As I point out in here, I wish to connect ClusterManagers.jl using Singularity images, but as @kescobo says, the problem seems to be Singularity or my Cluster configuration.

Does anyone already have experience running addprocs() + Singularity across nodes to give me a complete example ? Therefore I can test where is problem is/should be.

Thanks :heart:

Did you happen to get to the bottom of this? I’m now trying the same thing on our HPC and indeed it doesn’t seem to work across nodes :thinking:

Hi, i solved in the hard way: trial and error.

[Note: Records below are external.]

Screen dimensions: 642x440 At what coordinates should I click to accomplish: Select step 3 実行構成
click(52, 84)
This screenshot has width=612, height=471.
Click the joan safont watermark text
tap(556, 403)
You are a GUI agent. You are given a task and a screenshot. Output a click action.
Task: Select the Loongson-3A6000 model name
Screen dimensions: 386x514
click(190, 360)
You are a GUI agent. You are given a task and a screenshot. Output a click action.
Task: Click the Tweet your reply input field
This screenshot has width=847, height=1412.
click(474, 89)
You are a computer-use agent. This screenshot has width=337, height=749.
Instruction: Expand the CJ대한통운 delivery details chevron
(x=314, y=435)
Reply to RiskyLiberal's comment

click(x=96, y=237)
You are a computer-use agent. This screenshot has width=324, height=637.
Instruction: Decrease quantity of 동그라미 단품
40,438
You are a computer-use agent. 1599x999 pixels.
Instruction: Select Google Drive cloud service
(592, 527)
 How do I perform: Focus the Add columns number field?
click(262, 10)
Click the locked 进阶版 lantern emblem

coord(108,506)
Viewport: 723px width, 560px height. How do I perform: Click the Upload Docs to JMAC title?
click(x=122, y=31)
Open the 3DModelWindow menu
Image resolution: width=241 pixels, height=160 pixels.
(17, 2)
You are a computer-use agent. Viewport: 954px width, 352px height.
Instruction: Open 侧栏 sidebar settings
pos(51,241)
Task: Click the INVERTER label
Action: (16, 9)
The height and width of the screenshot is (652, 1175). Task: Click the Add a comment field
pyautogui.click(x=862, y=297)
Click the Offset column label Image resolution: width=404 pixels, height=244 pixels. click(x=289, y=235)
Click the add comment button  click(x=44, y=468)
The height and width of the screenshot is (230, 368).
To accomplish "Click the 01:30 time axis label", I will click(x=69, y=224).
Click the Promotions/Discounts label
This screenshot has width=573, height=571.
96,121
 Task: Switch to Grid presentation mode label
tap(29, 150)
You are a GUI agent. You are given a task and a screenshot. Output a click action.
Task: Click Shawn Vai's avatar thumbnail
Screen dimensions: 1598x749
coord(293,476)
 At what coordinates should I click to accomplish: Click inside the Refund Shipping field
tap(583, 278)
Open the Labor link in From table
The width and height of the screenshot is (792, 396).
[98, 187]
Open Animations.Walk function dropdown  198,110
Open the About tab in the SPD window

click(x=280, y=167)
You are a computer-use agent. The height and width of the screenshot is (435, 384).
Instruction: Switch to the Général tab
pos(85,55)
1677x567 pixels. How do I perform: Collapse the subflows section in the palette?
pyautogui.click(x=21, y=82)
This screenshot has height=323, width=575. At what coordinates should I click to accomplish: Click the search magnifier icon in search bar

I used MPIClusterManagers, with the option MPI_TRANSPORT_ALL

using Distributed , MPIClusterManagers
manager = MPIClusterManagers.start_main_loop(MPI_TRANSPORT_ALL)

# your code here

and my batch script is something like this:

#SBATCH --nodes=3  # node count
#SBATCH --ntasks-per-node=2
srun --mpi=pmi2 singularity run --bind=/scratch:/scratch \
    --bind=/var/spool/slurm:/var/spool/slurm \
    /home/user/folder1/work.simg /opt/julia/bin/julia -t 4 ~/folder1/folder2/example.jl

It is crucial to write the complete path for the singularity image and executed julia file.

If you need, i may try to write some minimal working example.